Tuesday, October 28, 2014

Religion: a net plus, or a net minus?

I just read another article that wrestles with the question of whether religion is, overall, a positive or negative force in the world.  This is a question that can be argued about until the end of time.  Does "God is Love" or "Onward, Christian Soldiers" win out?  One thinks of all the charity given out by churches, their feeding and sheltering of the homeless; one puts the Inquisition and the Crusades on the other side of the balance.

All religions have their saints and their murderers.  In point of fact, religion gets its character from human nature.  My feeling is that, if there suddenly were no religion, the saintly and the murderous acts would continue unabated because these behaviors are human behaviors.

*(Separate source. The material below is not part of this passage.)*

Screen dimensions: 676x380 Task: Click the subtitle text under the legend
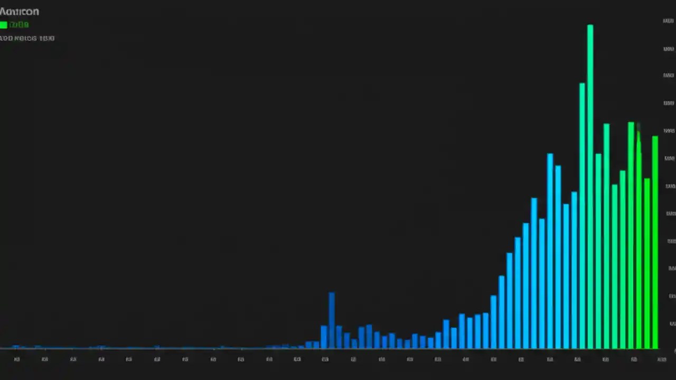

I think that, among the excuses for war, religion is very high on the list, but religion is only one of a number of things that humans fight ferociously over.  Economics, forms of government, questions of morality can all whip us into bouts of frenzy.  Now and then, people even kill each other over sports.  Religion may be one of the foremost excuses for violence, but we have plenty of others.

I don't think we get anywhere posing the question this way; the argument itself brings out the bellicosity in both sides.

That said, I come down on the net minus side, simply because religion deals in falsehoods, and if you're born in a religious family, it can take a long time to get out from under the mounds of misinformation.  But that's a different matter.